According to NOAA, the 2017 hurricane season produced 17 named storm: 10 became hurricanes and six of these reached Category 3, 4 or 5. This reality should be proof that if we want to decelerate climate change we must contemplate a shift in our economic model.
Economic and environmental objectives are often perceived as contradictory. While some believe that a choice must be made between one or the other, that both can’t be achieved simultaneously; the fact that our economic system is undoubtedly dependent on the economy of nature must make us rethink this alleged conflict.
Expanding and strengthening the recycling economy and all its components can represent an economic relief to the budget of our municipalities. One example is the municipality of Comerío. With a population of 21,108 inhabitants, Comerío has managed to achieve the goal of diverting 60% of the solid waste it produced that was previously destined for landfills.
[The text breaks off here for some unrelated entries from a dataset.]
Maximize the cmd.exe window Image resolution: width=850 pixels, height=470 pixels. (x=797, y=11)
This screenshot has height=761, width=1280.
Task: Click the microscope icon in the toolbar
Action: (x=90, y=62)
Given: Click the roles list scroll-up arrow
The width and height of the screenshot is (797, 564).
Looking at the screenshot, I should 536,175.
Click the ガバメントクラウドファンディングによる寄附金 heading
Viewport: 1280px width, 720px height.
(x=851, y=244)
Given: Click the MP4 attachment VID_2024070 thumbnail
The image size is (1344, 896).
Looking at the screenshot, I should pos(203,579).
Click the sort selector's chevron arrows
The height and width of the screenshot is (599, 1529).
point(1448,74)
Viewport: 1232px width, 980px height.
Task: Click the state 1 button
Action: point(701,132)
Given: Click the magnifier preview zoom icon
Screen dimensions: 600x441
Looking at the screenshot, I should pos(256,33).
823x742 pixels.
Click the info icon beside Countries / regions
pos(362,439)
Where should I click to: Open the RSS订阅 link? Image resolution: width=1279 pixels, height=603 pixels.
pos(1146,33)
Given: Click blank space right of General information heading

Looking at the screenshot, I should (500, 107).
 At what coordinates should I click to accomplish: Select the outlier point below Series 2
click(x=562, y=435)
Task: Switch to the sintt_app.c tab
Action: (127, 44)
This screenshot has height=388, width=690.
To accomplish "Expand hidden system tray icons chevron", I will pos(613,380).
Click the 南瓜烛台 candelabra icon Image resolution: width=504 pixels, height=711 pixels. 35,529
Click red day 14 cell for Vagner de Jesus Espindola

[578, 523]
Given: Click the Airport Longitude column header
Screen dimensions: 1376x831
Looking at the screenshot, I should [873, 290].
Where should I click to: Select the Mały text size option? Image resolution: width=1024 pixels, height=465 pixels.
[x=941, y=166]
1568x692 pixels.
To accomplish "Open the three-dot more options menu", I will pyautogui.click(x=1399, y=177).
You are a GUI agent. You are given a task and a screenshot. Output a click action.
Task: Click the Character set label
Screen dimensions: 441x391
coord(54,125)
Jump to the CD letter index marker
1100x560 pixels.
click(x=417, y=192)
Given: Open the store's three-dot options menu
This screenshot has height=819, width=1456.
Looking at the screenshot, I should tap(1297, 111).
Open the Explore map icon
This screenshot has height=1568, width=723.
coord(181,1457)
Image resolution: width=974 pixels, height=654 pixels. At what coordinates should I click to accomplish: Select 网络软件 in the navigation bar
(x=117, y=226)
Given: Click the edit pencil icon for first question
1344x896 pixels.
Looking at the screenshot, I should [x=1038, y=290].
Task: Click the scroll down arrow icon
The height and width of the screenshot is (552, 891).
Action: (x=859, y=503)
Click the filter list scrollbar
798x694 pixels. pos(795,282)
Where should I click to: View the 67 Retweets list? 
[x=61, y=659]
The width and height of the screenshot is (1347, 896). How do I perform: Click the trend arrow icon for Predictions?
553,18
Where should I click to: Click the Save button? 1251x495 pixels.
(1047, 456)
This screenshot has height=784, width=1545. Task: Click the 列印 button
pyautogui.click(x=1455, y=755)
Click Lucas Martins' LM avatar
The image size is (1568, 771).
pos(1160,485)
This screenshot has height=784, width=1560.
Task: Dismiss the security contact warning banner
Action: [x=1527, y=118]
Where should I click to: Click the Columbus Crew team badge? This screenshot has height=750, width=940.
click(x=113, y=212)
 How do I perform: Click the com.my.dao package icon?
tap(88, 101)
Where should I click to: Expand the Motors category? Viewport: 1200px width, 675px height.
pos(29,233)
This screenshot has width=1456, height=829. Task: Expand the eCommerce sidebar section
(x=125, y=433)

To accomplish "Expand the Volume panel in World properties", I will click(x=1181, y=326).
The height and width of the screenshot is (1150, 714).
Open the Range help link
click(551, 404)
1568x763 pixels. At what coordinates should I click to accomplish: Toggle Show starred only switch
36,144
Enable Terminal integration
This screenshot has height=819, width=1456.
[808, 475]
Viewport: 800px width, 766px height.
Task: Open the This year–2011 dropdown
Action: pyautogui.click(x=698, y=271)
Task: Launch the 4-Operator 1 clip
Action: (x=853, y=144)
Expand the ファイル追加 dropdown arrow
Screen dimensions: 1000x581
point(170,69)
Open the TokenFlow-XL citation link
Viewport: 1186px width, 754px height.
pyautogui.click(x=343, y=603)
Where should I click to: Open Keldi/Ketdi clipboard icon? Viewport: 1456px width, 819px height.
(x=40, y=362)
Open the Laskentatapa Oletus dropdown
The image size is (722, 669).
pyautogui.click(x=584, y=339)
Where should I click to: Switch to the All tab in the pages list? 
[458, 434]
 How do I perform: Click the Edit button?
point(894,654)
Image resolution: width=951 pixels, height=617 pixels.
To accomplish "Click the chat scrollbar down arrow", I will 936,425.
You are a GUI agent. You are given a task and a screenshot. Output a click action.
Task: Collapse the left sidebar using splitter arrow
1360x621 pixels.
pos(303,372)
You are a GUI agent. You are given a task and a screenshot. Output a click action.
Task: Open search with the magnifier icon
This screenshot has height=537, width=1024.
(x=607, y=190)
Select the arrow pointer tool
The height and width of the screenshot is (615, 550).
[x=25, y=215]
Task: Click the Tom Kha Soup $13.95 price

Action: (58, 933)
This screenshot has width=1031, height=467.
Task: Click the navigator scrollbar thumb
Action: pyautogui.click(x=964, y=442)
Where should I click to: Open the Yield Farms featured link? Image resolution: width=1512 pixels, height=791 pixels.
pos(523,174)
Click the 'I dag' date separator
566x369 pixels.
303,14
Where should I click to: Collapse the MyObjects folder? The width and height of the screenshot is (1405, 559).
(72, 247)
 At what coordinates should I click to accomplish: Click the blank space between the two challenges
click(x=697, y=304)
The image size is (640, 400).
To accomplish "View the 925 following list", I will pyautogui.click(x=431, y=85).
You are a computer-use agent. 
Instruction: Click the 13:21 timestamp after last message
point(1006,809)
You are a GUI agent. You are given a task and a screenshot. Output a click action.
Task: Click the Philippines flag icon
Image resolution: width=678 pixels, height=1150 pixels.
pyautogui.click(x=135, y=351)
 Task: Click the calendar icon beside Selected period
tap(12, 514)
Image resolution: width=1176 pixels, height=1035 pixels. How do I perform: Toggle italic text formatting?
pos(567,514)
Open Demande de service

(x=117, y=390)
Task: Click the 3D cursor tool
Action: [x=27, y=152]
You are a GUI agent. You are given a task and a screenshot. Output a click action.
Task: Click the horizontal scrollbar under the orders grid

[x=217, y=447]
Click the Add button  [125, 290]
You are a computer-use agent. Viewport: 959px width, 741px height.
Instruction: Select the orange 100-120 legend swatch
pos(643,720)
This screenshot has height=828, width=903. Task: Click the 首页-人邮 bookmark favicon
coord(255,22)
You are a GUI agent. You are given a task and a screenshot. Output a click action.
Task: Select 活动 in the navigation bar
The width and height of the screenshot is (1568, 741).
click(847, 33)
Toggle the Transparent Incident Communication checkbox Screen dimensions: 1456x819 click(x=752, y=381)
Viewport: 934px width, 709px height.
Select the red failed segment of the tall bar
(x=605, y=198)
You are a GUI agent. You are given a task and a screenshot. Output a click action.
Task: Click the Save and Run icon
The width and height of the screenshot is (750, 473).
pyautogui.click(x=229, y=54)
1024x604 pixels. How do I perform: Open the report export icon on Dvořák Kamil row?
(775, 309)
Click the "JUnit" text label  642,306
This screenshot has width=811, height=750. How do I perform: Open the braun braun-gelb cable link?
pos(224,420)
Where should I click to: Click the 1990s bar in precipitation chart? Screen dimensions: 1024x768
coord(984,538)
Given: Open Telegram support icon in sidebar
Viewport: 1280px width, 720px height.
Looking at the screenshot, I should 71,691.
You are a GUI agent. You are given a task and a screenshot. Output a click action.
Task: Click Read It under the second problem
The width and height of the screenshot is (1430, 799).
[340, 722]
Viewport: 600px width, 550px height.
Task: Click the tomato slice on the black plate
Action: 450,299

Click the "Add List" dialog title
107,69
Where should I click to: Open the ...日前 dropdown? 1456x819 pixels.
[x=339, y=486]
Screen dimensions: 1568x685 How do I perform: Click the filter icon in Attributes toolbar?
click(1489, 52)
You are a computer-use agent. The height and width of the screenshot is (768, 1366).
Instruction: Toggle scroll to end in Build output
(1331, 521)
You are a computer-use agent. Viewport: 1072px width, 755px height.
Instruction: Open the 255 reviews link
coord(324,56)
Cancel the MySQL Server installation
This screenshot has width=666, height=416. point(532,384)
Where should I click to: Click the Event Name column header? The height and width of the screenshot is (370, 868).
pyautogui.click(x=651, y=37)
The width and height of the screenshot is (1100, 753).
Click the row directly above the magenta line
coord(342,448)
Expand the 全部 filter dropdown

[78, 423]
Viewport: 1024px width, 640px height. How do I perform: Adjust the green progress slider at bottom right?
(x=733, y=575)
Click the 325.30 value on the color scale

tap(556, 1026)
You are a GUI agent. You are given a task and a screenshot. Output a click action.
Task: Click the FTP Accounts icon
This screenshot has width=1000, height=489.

What was formerly known as “waste” is now used in different industries, achieving economic benefits as a result. For the Comerío this represents savings of more than $700,000 in its municipal budget.
Society can also help improve economic conditions by increasing job creation and industry revenues when adopting a comprehensive sustainable economic model. The Puerto Rico Solid Waste Authority reported that the recycling industry in 2007 was composed of just over 100 companies with 2,134 direct jobs and estimated sales of $222.5 million. In that year, 80% of the Puerto Rico’s waste was disposed in landfills while only 20% was recuperated. This 80% represent a huge opportunity for job and revenue creation in the recycling industry.
Hurricane Maria took many things, except solid waste; which, on the contrary, has increased drastically. Now, on the aftermath of this environmental phenomenon, Puerto Rico has the opportunity to develop sustainable and environmentally friendly infrastructures. Redesign, reuse, refill, regenerate, repair, recharge, reclaim, resell, recycle, deconstruct, remanufacture, saw, compost; these are all components of an improved model of waste management.
Humans will continue to consume goods and services, but we need to guarantee that the resources we take from Nature can be regenerated and reinserted back into the economy. Everything is made up of natural resources and “waste” itself is a resource that has been moving in the wrong direction: throwing, burying or burning resources is inefficient and not competitive. By realizing the value of “waste” and redirecting its flow we can reap significant environmental, economic and social benefits. If we are to learn the lessons of hurricane Maria, we must tie the reconstruction of our country to a shift in our economic model so as to preserve our environment all the while promoting economic growth.